Source text:
_____

Nip/Tuck: The Complete First Season

Nip/Tuck: The Complete First Season

Every decade gets the TV doctors it deserves. Consequently, FX's racy 2003 drama Nip/Tuck gives audiences a perma-tanned antihero who snorts cocaine off a model's immaculately toned ass, engages in shady business practices, uses his client base as a personal harem, and views biology as a sketchy first draft to be toyed with and reconfigured at will. The dashing Julian McMahon plays that shady Miami-vice magnet, and he makes his cad as sleazily charming as he is morally reprehensible. Dylan Walsh co-stars as McMahon's more upstanding but still ethically compromised partner and best friend, a father and husband stumbling through a series of personal and professional dilemmas. The two friends run a struggling plastic-surgery practice in Florida, offering clients the opportunity to reconcile their outward appearances with their innermost desires.

In the show's first season, which has just been released on DVD, Walsh wrestles with a midlife crisis and an extramarital affair with a cancer-stricken client, McMahon tries to leave his tomcatting ways behind, and Walsh's frustrated wife (Joely Richardson) juggles family, a tardy return to college, and advances from McMahon and a strapping fellow student. A potent cocktail of sleaze and substance, Nip/Tuck traffics in sex, sensationalism, drugs, voyeurism, and queasily explicit plastic-surgery gore that's far more disturbing than any of the series' more conventional violence.

_____

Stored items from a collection
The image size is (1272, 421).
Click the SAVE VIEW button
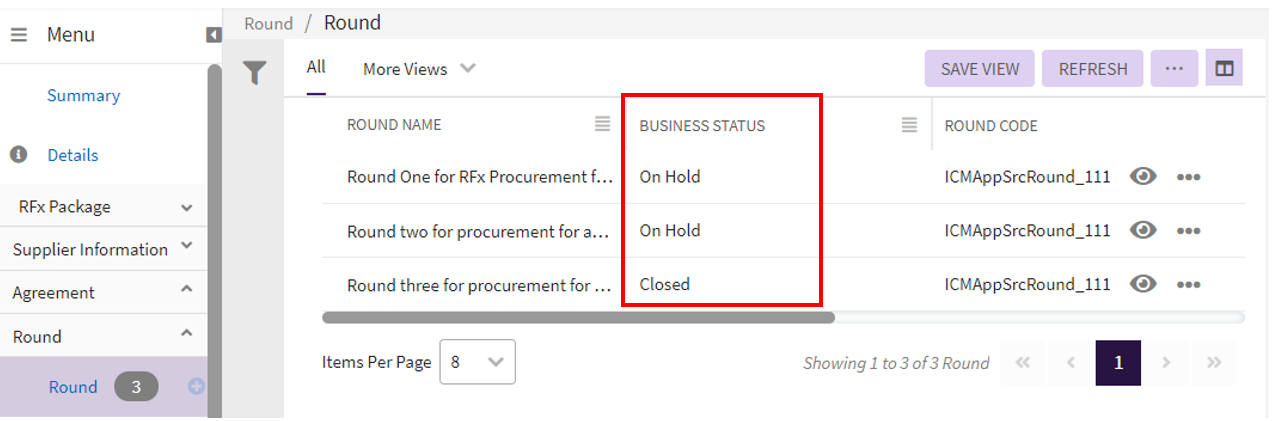click(980, 69)
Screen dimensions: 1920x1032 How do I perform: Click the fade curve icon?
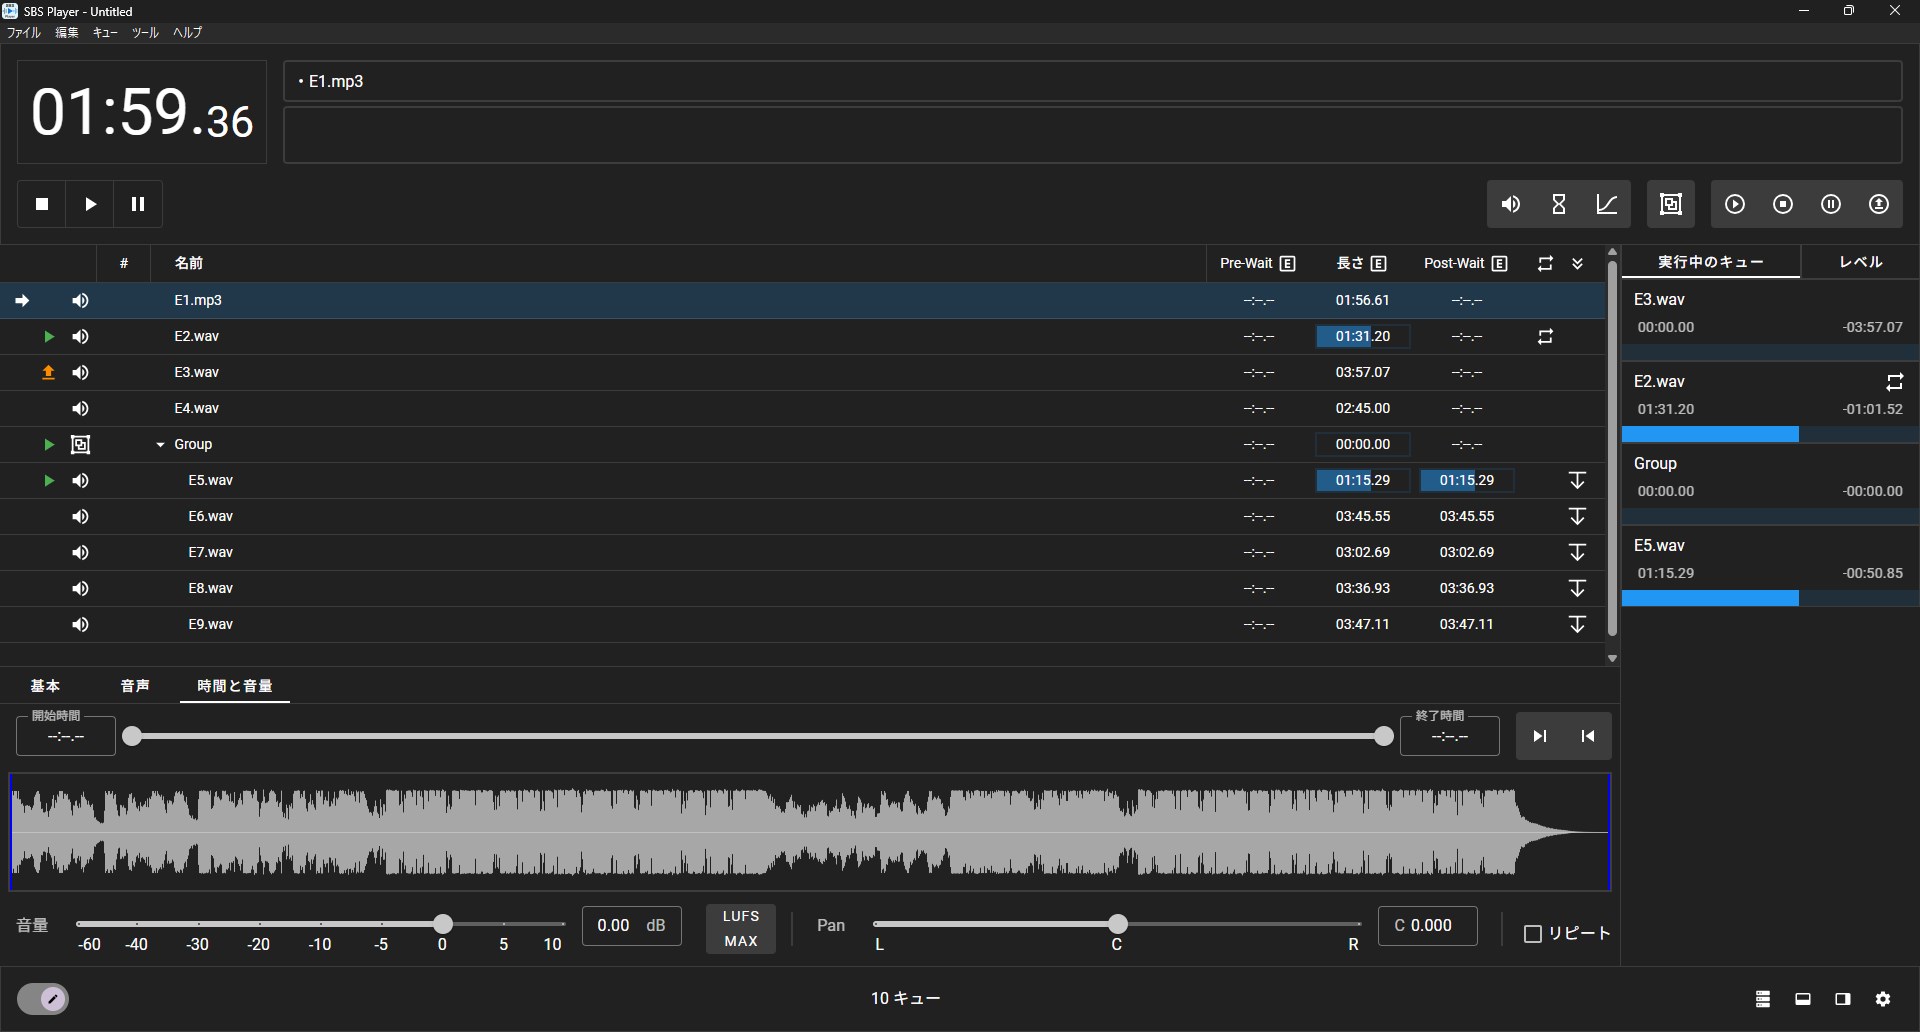[1607, 204]
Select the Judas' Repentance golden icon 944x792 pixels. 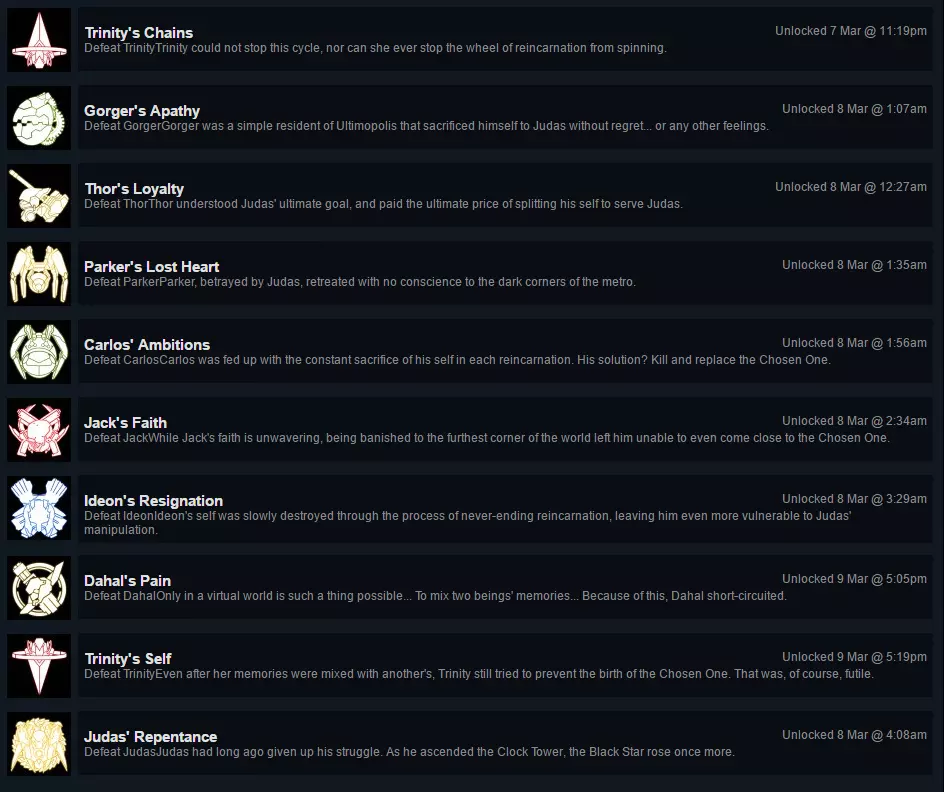[x=39, y=744]
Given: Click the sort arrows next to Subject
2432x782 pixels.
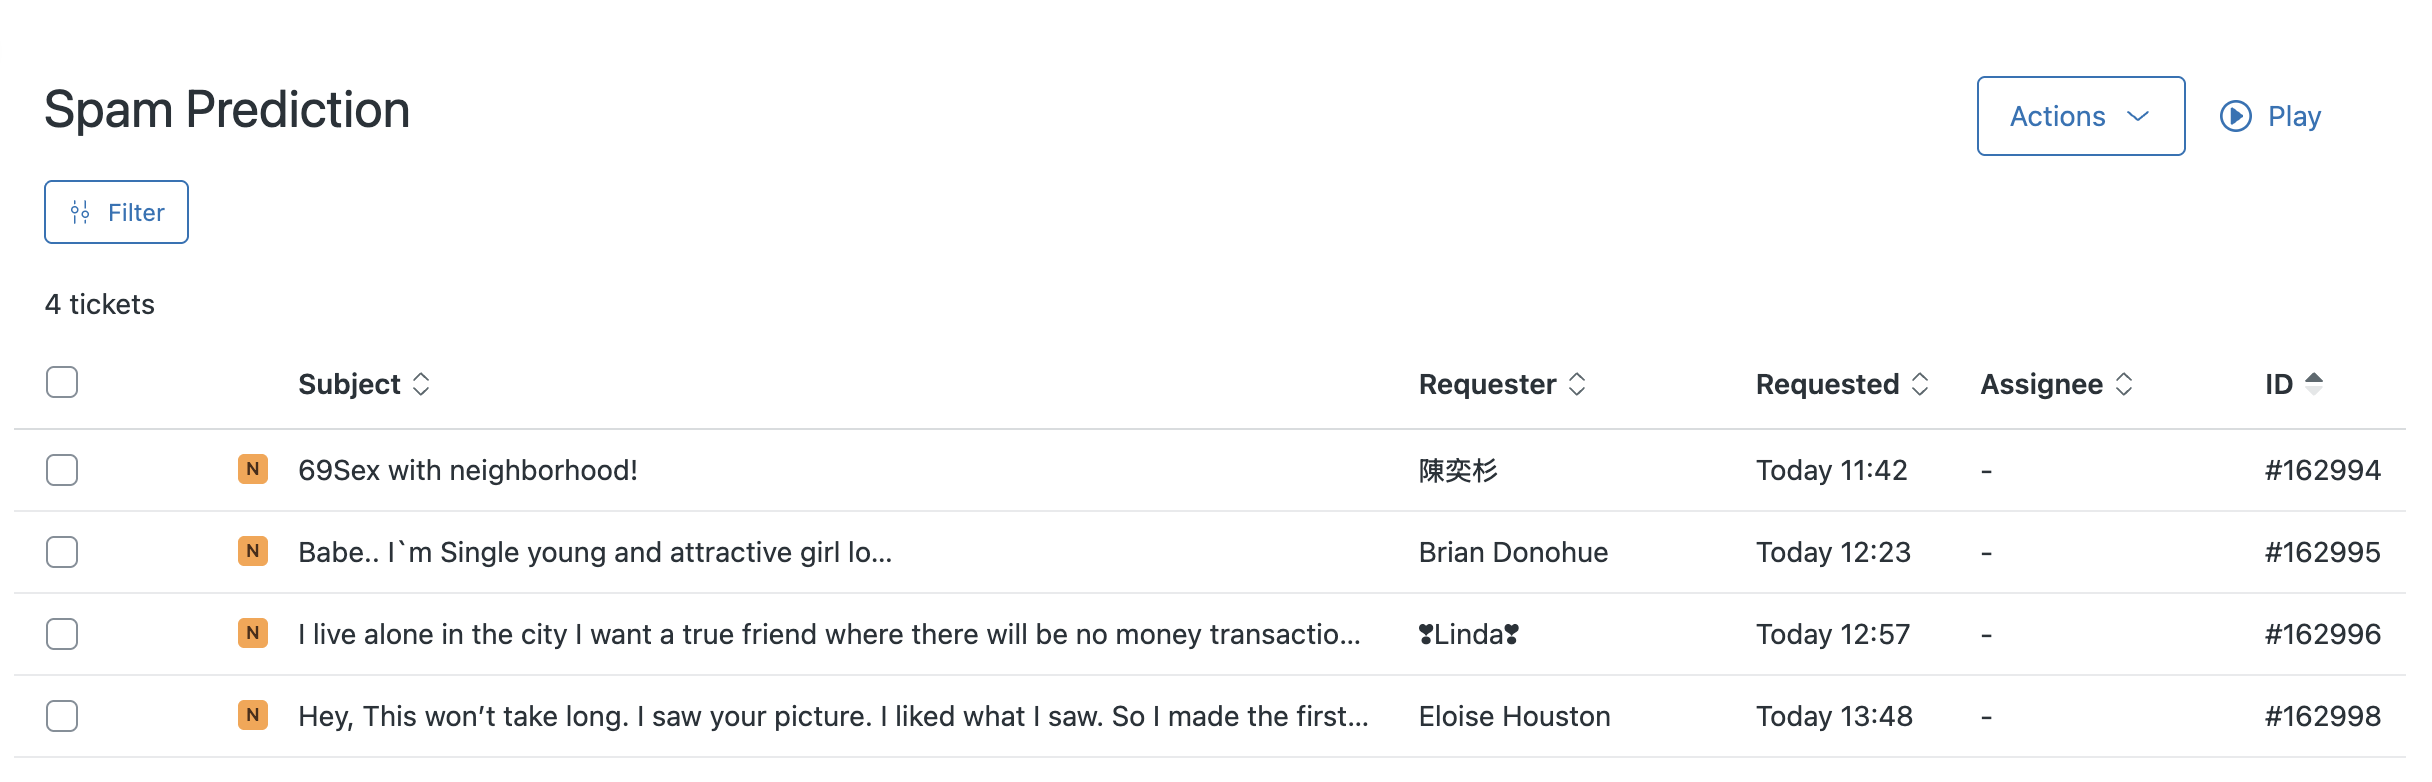Looking at the screenshot, I should (x=421, y=384).
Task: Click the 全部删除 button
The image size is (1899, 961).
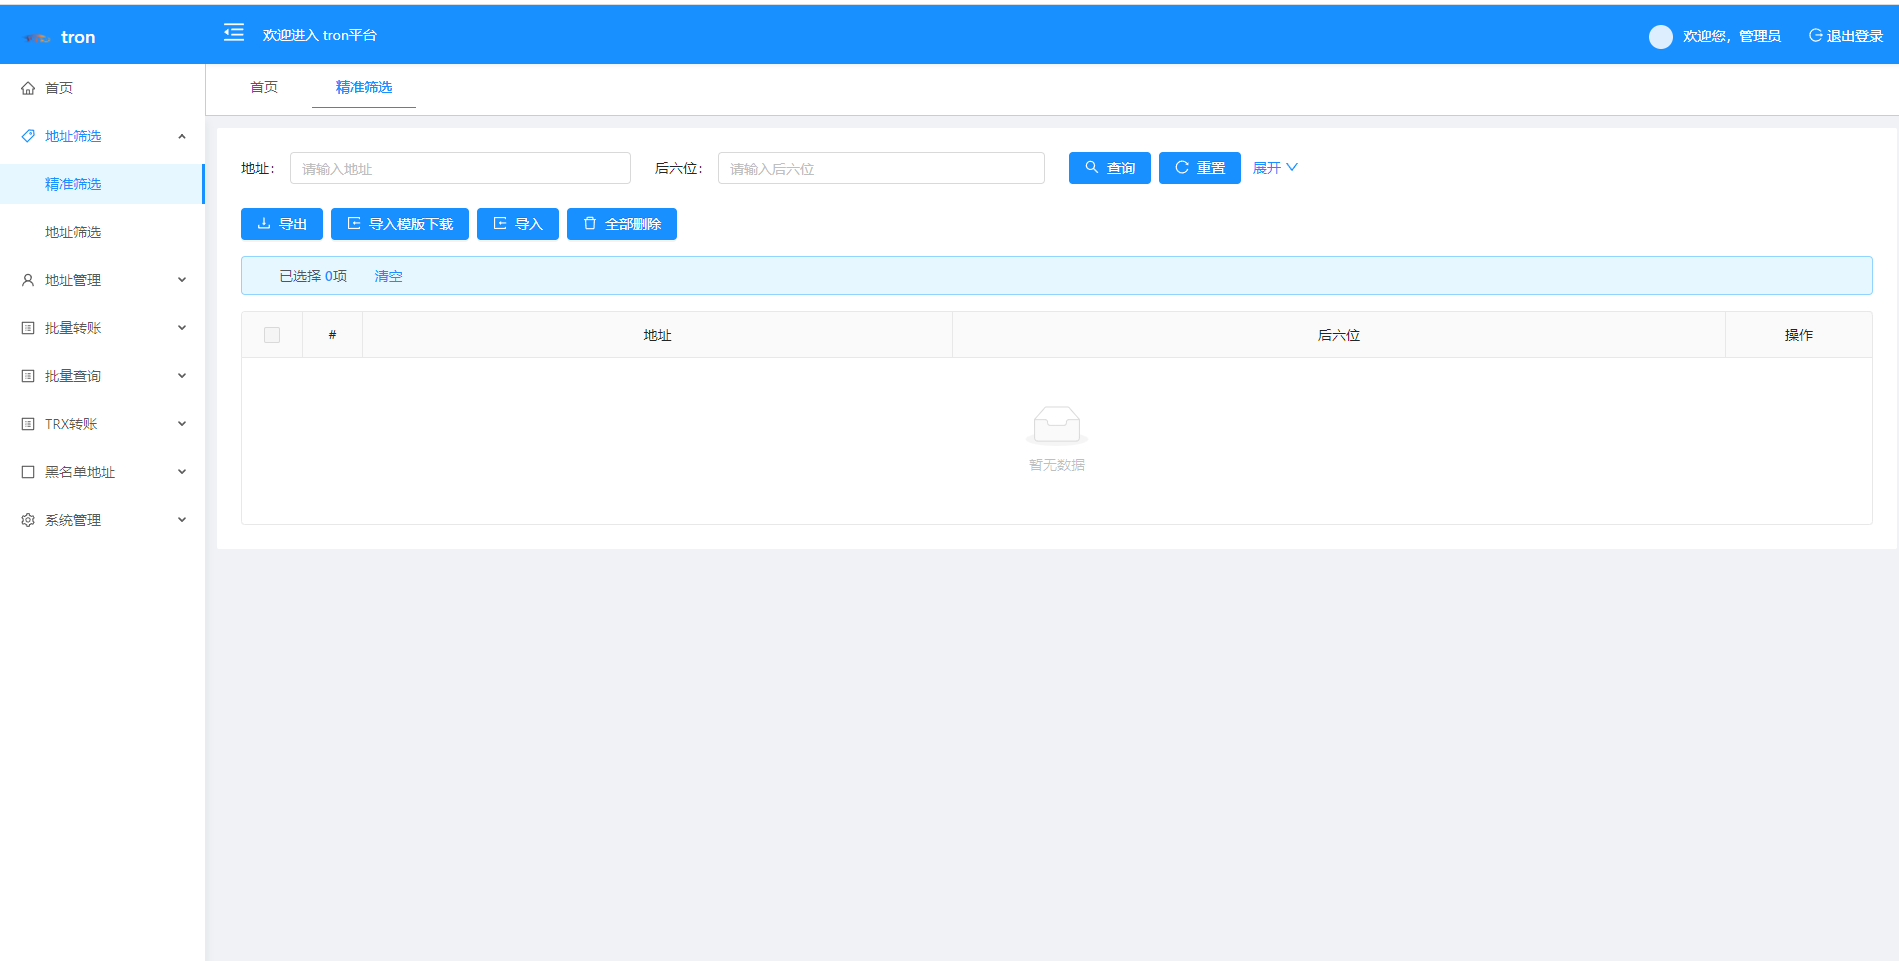Action: pyautogui.click(x=621, y=224)

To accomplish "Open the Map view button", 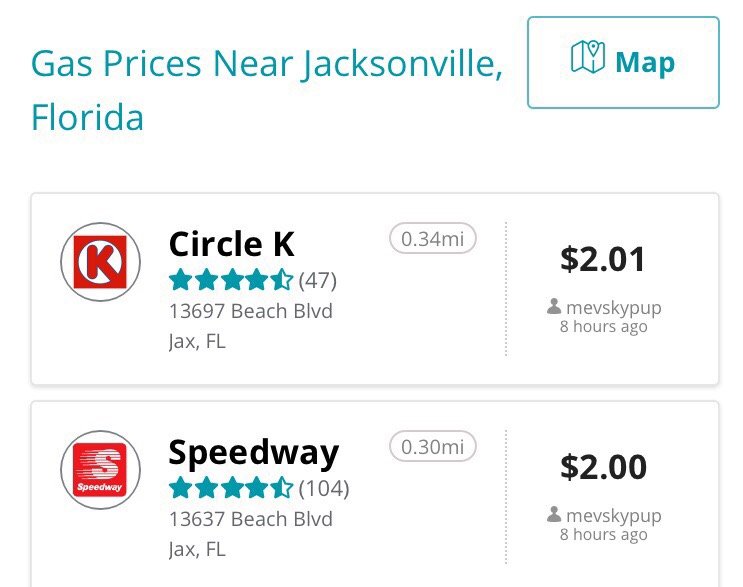I will tap(623, 63).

_____

Assigned task 1: What is the Spanish for the sentence "Every decade gets the TV doctors it deserves." from the Nip/Tuck review?
Assigned task 2: Can you set down, word for word, the part of the Nip/Tuck review that begins at the words "In the show's" and stops after "more conventional violence."?
Assigned task 3: Could you resume the Nip/Tuck review, picking up after its last sentence?

Response box 1: Cada década tiene los médicos de televisión que se merece.

Response box 2:
In the show's first season, which has just been released on DVD, Walsh wrestles with a midlife crisis and an extramarital affair with a cancer-stricken client, McMahon tries to leave his tomcatting ways behind, and Walsh's frustrated wife (Joely Richardson) juggles family, a tardy return to college, and advances from McMahon and a strapping fellow student. A potent cocktail of sleaze and substance, Nip/Tuck traffics in sex, sensationalism, drugs, voyeurism, and queasily explicit plastic-surgery gore that's far more disturbing than any of the series' more conventional violence.

Response box 3:
Going too far is essential to Nip/Tuck's aesthetic. The show's modus operandi is to plunge headlong into the hyperbolic realm of soap operas, Douglas Sirk-style melodrama, Quentin Tarantino-style pulp, and tabloid muck, then double back into genuine human emotion. A typical subplot features Walsh and Richardson's hormone-crazed teenage son (pouty, model-pretty John Hensley) suffering when his girlfriend not only cheats on him, but cheats on him with a fellow cheerleader, while both are wearing their uniforms. Such showboating flourishes represent the storytelling equivalent of an elaborate three-minute touchdown dance, but the show redeems itself by eking genuine pathos out of the lipstick-lesbian cheerleader's doomed schoolgirl crush on her merely bi-curious counterpart.

Nip/Tuck is gloriously unafraid of operatic gestures and Grand Guignol touches, but its core relationships are drawn with surprising depth and subtlety. It also benefits from indelible guest performances—not just from Geoffrey Lewis, as a boozy surgeon reduced to performing sex-change operations in an unhygienic dive, but also from Joey Slotnick, who's extremely funny as a greasy rival surgeon with all of McMahon's vices and none of his charm.

In one of the DVD's documentaries, creator, writer, and executive producer Ryan Murphy says he set out to create a "depthy show about superficiality." Made-up words aside, he more than succeeded, and in the process, he crafted an addictive, darkly funny drama about the ugly things people do in the name of beauty.